Makna taqwa dalam transformasi sosial inilah yang tepat dioperasionalisasikan dalam agenda deradikalisasi. Momentum idul fitri menjadi sangat tepat melakukan proses transformasi makna fitri, sehingga keseharian masyarakat pasca lebaran mencerminkan nilai-nilai taqwa dalam perilaku sosial kemasyarakatan. Praktek kekerasan, bom bunuh diri, dan radikalisasi gerakan menjadi medan perjuangan manusia fitri untuk mentransformasikan ajaran agama dalam keseharian. Energi sebulan selama ramadan justru diuji secara nyata untuk meneguhkan diri sebagai sosok fitri yang siap berjuang membangun peradaban bangsa.
Sekali lagi, ketaqwaan transformatif akan sangat dibutuhkan, karena karakter muslim yang taqwa akan selalu menjadi pembaharu, pencerah kehidupan, dan penebar keharmonisan sosial.
Merekatkan Persaudaraan
Hiruk-pikuk masyarakat dalam idul fitri adalah saling memaafkan. Ini semua untuk merekatkan kembali persaudaraan. Walaupun gaya perayaan berbeda, tetapi spirit persaudaraan membuat masyarakat menggapai kemenangan: menang dengan menggapai kesucian. Prediket sosok yang suci yang digenggam umat Islam harus mampu dioperasionalisasikan dalam momen solidaritas sosial di tengah-tengah masyarakat. Sosok yang suci diharapkan mampu menemukan dirinya sendiri sebagai manusia sejati yang selalu memberikan kasih sayang, kedamaian, dan saling tolong antar sesama.
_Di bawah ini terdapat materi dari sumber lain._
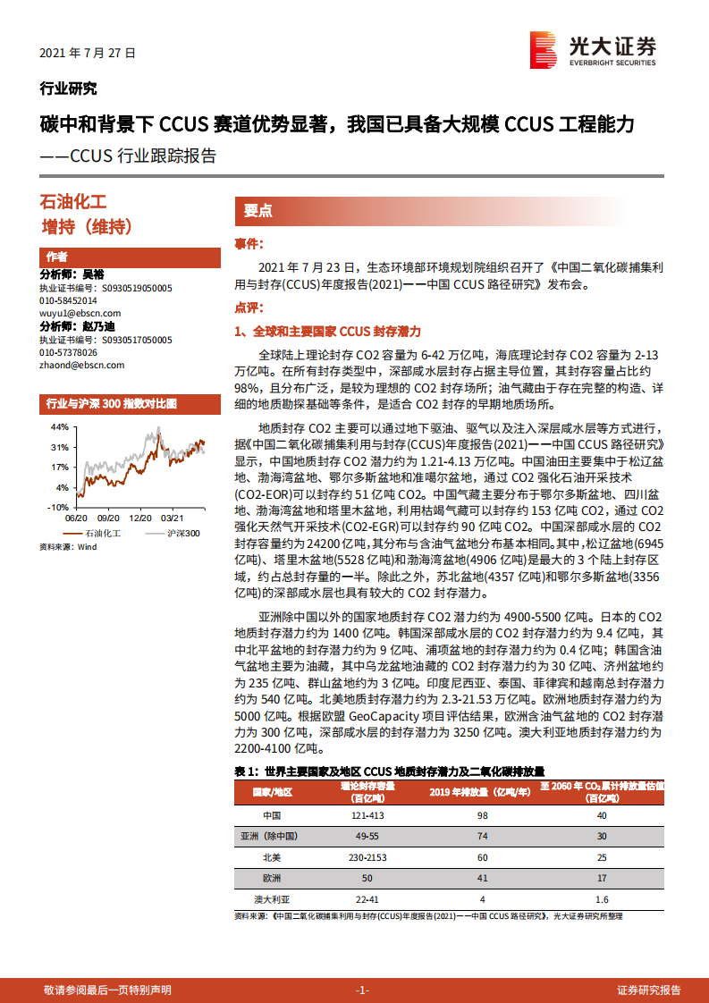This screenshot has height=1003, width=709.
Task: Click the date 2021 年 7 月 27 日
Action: pos(88,53)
Kedalaman seorang Muslim dalam penghayatan agama sesungguhnya akan memberikan pemahaman yang sejati, yang menganggap dirinya dan orang lain sebagai makhluk Tuhan yang sama. Sehingga yang terjadi adalah sikap transhuman, kesadaran lintas kemanusiaan yang tidak tersekat dalam pemahaman primordial sempit serta menjungjung nilai keberagaman sebagai rahmat dari yang kuasa. Tidak lagi ada semacam “teologi keselamatan” dalam menentukan masa depannya, sehingga menganggap dan memberi orang lain kesempatan sama dalam menempuh kebenaran sejati.